Тогда впервые я услышал, что у нас есть свои абстракционисты, я считал, что они есть только за границей. Картин его я тогда ещё не видел.
Позже я увидел его работы в разных домах. В 1972 году в доме Владислава Шумского я увидел цветные рисунки Зверева, их было немного, но они производили сильное впечатление своей виртуозностью. В обилии работы Зверева были на квартирных выставках в домах Аиды Сычёвой, Ники Щербаковой. Его работы напоминали мне картины Ван Гога, моего любимого художника в то время.
Помню встречи мои со Зверевым в начале 70-х в Михайловском – доме художника Романова-Михайлова, который Зверев называл «Гестапо» из-за зарешёченного окна в квартиру. Мы выпивали имбирную, как называл её Толя, «пломбирную». На полу в коридоре лежало огромное количество картонок с последними работами Зверева. И все желающие могли рыться в них. Зверев писал там, где жил.
С 1975 года я встречал Зверева в Горкоме графиков, где он постоянно рисовал кого-то, сидя в уголке. Часто это было платой за бутылку пива. Толя никому не хотел быть должен, он всегда спешил расплатиться хотя бы рисунком. У меня сохранился один такой рисунок – как я ни отмахивался от Зверева, взявшего какую-то мелочь на пиво, он сказал: «Старик, подожди!» – всё-таки успел набросать мой портрет на клочке бумаги.
Акварели 1975 года в павильоне «Пчеловодство» меня поразили – я никогда не видел, чтобы так работали акварелью – абстрактные акварели из коллекции Костаки, хорошего размера.
Как-то мой друг, коллекционер и, как теперь говорят, «арт-дилер» Миша Журавский пригласил меня на дачу, и там я снова встретил Зверева. Все стены второго этажа были увешаны его новыми картинами. Во все портреты был вкомпонован крест. Крест был на одеждах, фоне и т. д. Он периодически жил на этой даче и писал всех домочадцев подряд. Там был написан ещё один мой портрет тушью, мгновенный, виртуозный, на оборотной стороне какой-то репродукции, после слов: «Старик, я хочу тебя изувековечить».
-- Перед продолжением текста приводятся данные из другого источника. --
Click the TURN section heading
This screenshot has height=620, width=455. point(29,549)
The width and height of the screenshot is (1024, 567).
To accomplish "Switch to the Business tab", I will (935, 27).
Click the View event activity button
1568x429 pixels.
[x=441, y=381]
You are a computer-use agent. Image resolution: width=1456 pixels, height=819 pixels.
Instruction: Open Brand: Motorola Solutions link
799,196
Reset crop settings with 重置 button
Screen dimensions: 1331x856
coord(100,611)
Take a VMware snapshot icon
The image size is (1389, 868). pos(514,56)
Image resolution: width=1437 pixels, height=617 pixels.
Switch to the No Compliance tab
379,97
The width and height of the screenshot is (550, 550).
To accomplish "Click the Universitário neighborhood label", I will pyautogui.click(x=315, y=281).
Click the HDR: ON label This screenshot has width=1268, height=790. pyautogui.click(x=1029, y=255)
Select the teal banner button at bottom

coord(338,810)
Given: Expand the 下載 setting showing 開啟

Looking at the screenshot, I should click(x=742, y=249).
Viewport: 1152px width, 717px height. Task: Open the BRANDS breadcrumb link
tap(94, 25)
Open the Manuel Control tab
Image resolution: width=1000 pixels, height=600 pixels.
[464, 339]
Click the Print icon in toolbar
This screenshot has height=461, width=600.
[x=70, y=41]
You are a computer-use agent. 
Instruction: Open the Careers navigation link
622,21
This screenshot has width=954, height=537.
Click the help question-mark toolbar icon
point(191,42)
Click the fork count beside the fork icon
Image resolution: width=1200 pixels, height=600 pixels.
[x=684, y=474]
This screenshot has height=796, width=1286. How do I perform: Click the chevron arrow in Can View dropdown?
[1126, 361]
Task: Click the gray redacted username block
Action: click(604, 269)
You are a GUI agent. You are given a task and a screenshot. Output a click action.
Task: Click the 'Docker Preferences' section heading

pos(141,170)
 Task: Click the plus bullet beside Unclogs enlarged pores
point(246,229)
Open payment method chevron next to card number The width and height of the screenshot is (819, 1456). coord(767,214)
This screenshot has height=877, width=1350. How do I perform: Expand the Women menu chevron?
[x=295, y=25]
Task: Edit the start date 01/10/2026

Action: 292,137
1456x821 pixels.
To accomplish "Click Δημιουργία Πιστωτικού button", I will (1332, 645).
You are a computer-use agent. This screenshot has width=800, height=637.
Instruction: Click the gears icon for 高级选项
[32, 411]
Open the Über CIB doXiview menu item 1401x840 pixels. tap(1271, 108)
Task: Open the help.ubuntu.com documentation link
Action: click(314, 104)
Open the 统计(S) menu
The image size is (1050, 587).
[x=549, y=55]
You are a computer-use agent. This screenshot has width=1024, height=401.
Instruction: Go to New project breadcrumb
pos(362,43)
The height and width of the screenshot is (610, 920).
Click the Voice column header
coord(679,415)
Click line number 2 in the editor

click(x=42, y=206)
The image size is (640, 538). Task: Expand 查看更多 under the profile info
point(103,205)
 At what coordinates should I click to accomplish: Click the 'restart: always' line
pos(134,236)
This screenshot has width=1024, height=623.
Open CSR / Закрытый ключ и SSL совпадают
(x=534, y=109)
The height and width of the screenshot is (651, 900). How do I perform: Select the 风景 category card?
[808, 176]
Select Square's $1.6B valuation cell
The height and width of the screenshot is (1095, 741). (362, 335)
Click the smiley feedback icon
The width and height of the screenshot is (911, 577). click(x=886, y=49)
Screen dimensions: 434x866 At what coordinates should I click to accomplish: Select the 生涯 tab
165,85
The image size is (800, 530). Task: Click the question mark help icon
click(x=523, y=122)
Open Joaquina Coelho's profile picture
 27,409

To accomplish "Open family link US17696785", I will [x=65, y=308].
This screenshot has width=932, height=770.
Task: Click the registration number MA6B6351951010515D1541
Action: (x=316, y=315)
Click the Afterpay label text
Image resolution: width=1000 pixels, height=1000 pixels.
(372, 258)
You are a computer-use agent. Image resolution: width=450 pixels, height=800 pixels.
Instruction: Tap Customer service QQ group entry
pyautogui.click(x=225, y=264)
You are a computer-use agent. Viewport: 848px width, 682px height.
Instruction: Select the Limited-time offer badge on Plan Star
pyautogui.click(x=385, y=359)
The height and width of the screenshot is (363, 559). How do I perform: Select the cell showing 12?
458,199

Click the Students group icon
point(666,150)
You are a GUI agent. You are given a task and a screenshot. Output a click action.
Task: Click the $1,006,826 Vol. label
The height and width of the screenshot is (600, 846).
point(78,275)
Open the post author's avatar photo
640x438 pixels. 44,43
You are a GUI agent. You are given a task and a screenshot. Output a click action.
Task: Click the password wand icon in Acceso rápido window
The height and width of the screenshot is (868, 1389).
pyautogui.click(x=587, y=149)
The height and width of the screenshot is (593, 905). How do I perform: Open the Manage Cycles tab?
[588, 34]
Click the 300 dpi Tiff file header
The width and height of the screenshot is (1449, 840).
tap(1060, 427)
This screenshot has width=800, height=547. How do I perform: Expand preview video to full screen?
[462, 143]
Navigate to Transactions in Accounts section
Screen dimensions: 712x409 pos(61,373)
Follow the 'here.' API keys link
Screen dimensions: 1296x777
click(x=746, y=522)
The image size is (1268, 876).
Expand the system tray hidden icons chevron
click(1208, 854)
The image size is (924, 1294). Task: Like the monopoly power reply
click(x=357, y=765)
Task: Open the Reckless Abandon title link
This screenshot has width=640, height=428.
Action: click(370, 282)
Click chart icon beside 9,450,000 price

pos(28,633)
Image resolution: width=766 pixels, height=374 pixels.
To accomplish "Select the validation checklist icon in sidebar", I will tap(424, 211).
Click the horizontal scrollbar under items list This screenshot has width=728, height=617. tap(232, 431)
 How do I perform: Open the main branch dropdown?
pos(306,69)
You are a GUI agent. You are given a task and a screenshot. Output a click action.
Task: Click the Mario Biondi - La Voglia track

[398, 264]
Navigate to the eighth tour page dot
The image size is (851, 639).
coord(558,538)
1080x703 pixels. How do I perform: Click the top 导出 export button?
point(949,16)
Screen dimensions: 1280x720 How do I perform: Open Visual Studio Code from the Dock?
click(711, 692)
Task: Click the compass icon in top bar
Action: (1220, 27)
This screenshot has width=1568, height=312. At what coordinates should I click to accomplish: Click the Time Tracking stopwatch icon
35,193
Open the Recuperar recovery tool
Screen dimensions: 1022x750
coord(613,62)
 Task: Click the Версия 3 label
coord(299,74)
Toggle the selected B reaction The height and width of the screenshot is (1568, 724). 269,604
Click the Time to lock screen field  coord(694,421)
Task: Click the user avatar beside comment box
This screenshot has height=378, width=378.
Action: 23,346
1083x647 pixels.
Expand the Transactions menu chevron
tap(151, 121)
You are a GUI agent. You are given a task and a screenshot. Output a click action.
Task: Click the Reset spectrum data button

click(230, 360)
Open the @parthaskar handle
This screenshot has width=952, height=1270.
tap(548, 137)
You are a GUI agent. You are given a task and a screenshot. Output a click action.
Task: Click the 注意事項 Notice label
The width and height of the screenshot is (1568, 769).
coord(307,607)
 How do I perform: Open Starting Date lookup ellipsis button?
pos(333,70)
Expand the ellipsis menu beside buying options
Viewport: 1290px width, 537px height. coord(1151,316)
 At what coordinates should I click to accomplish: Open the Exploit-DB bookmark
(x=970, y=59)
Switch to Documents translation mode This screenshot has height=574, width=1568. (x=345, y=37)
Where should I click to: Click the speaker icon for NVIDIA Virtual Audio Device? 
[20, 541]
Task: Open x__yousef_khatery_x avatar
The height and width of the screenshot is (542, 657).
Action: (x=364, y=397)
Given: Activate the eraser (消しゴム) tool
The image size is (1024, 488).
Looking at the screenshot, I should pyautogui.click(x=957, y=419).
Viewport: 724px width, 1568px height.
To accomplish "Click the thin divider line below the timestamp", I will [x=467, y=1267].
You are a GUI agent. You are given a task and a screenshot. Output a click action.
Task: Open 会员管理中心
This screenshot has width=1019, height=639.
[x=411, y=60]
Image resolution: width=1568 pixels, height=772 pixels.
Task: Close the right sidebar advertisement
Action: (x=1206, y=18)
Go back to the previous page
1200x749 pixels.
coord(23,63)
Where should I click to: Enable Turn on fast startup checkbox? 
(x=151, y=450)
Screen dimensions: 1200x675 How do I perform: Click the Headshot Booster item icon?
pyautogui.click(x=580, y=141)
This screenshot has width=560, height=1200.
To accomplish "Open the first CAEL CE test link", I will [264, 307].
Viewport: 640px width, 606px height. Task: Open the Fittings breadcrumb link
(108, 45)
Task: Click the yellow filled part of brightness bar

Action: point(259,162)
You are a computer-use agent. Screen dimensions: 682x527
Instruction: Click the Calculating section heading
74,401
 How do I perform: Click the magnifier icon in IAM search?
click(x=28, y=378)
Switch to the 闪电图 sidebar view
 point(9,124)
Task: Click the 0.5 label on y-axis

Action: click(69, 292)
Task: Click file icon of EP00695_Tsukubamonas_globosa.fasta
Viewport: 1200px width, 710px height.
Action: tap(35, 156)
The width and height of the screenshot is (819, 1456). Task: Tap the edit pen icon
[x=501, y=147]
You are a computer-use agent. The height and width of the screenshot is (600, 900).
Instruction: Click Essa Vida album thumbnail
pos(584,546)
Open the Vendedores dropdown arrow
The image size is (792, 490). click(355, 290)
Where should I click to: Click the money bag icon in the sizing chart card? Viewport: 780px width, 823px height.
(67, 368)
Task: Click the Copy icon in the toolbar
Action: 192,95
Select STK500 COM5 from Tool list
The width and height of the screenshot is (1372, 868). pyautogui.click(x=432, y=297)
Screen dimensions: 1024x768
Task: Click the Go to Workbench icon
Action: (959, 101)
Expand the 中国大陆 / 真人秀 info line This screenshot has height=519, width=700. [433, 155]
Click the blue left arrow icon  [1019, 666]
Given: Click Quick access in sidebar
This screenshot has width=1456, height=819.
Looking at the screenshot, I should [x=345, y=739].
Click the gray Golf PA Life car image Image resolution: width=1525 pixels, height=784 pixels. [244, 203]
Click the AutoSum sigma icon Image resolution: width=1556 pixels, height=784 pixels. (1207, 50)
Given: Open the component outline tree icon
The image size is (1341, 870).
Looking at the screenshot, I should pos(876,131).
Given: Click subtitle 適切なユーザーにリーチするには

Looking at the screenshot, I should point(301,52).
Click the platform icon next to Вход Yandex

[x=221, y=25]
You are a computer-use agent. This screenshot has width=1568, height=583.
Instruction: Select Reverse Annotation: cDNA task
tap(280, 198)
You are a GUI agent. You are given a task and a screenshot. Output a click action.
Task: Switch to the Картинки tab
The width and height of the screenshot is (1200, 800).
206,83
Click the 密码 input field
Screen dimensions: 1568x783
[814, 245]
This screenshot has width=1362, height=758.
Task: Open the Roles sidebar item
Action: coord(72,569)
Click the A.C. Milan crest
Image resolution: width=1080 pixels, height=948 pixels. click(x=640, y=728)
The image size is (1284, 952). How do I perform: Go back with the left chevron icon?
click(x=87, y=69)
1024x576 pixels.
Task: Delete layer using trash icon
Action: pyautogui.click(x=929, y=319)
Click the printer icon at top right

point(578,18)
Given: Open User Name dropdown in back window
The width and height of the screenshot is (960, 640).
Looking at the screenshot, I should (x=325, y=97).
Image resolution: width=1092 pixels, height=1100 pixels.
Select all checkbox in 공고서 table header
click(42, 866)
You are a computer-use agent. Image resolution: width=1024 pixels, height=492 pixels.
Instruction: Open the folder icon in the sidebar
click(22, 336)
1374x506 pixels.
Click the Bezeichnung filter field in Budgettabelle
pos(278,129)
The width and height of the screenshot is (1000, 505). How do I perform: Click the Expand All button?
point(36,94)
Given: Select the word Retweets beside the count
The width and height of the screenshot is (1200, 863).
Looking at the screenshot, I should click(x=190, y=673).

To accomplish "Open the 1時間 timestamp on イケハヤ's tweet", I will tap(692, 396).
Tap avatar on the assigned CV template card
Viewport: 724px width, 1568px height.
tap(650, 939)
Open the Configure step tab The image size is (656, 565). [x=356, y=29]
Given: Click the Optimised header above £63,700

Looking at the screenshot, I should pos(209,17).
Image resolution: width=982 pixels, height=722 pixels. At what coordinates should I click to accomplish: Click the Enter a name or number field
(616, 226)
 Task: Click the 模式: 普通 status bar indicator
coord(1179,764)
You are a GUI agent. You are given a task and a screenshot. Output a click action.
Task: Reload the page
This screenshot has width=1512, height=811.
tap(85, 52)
Однажды в 83-м осенью я зашёл в Горком. Там сидел опухший Зверев, и кто-то из художников сказал мне: «Забери Толю к себе, ты сейчас один живёшь». Я жил тогда в Ясенево в двухкомнатной квартире. Мы поехали на метро, чему Толя весьма удивился: «Разве мы не можем поехать на такси?» На что я заметил: «Можем, но тогда не хватит на выпивку». Зная, что Толя иногда «чудит» в гостях, я сурово его предупредил: «Будешь плохо себя вести, выгоню на улицу». Толя пообещал быть паинькой и действительно не доставил мне никаких хлопот. Он только требовал, чтобы при нём кто-нибудь находился в качестве модели, поэтому, уходя, я вызванивал кого-нибудь к себе, обязательно с бутылкой.
Однажды я вернулся домой, и Толя угостил меня супом своего изготовления, «змеиным супчиком», по его словам – там было всё, что он нашёл в доме – макароны, морковь, картошка, крупа, жареный лук. Я с осторожностью стал пробовать – и мне понравилось.
Толя постоянно хотел работать, я отдал ему две коробки акварели, несколько холстов, картон, немецкую бумагу. Толя написал несколько блестящих работ. В один пейзаж он выдавил яйцо и набросал скорлупы, назвав картину «Обед в Булонском лесу». Очень хорош был портрет с крестом. К сожалению, почти все работы этого периода у меня украдены.
Толя прожил у меня чуть более недели, затем я отвёз его к старому другу – писателю Гене Снегирёву. Толя не мог долго находиться на одном месте. Ему всё время нужны были люди, и бесконечные их вереницы проходили через его жизнь.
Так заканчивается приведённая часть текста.